Austrian writer/director Michael Haneke's The White Ribbon is the kind of film that the term 'masterpiece' was coined for. Every aspect of the film, from writing to camera movements to acting to lighting to sound design, all come together to create a very real and immensely disturbing atmosphere.
Set in a small German village in the months leading up to WWI, the story focuses on a young schoolteacher who takes it upon himself to investigate when a series of strange crimes rock the tiny community.
More that anything, the pale, ghostly children in the town aide most in creating this sense of horrific unease. At one point, one of the older girls wanders into the pastor's study, wet hair hanging in front of her face in tangles.
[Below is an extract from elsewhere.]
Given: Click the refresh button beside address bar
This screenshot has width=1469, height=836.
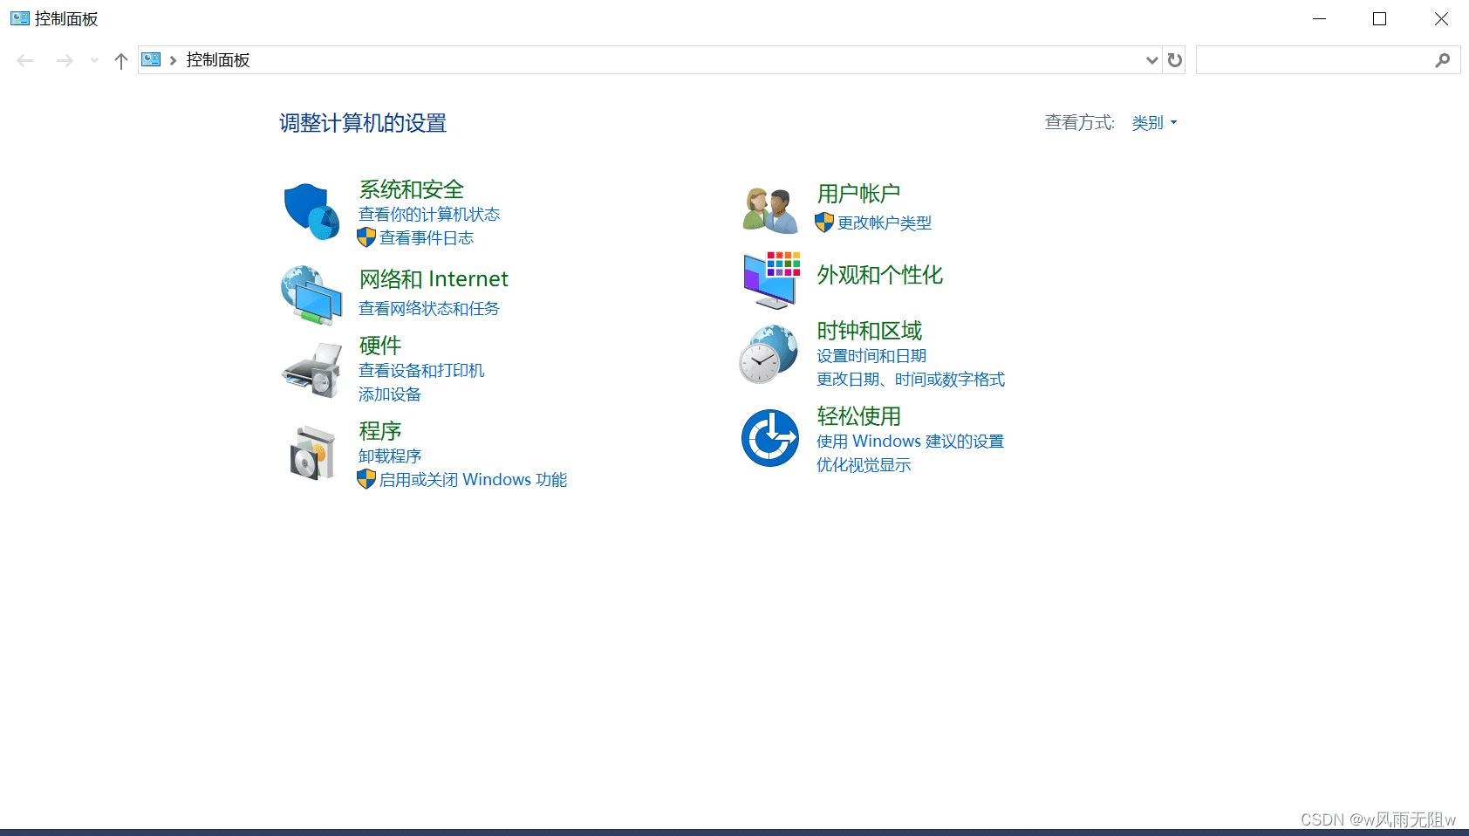Looking at the screenshot, I should tap(1174, 60).
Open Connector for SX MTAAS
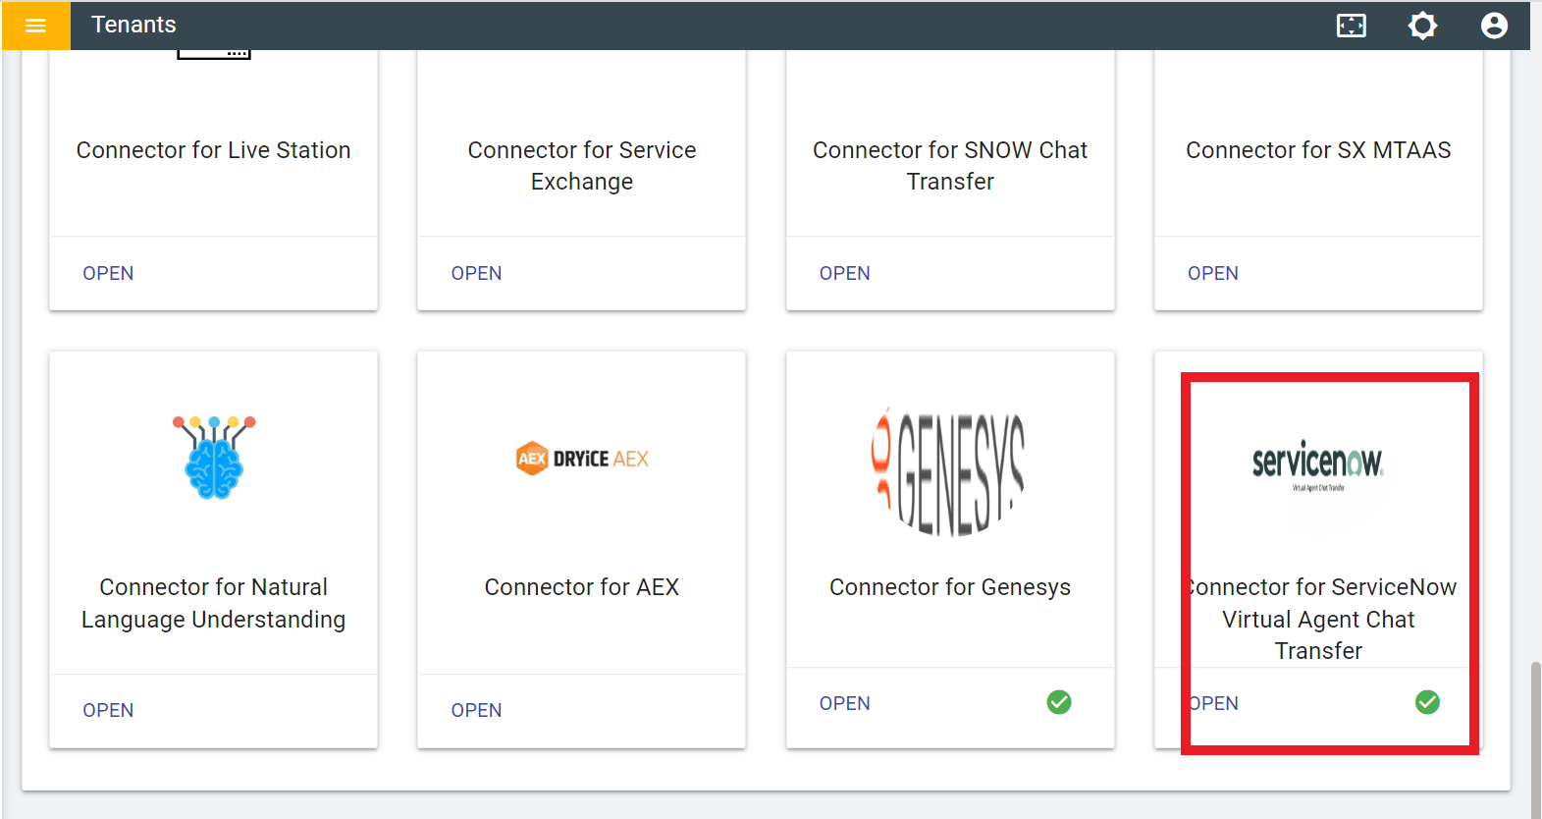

She takes a pair of scissors from the desk, then reaches her hand into the birdcage. The scene cuts away, but we know what she intends to do to that little bird. Haneke just can't resist making us accustom to the idea of evil children.
The children are not evil in an Omen kind of way, or in a truant, Bart Simpson kind of way. Yes, a couple of them are outwardly malevolent, but mostly their venom is kept under the surface.
Being aware of Germany's history in the decades after the time the film is set, as most people are, gives the whole affair a simmering, foreboding feeling. Cutting to a close up of one of the children, we get the inescapable sense that we are looking into the eyes of a future Nazi. Indeed, it is likely that Haneke intentionally set out to explore the roots the evil that took old of central Europe in the 1930's. This examination is terrifying, yet it helps to contextualize a political and military movement that we all too often mythologize.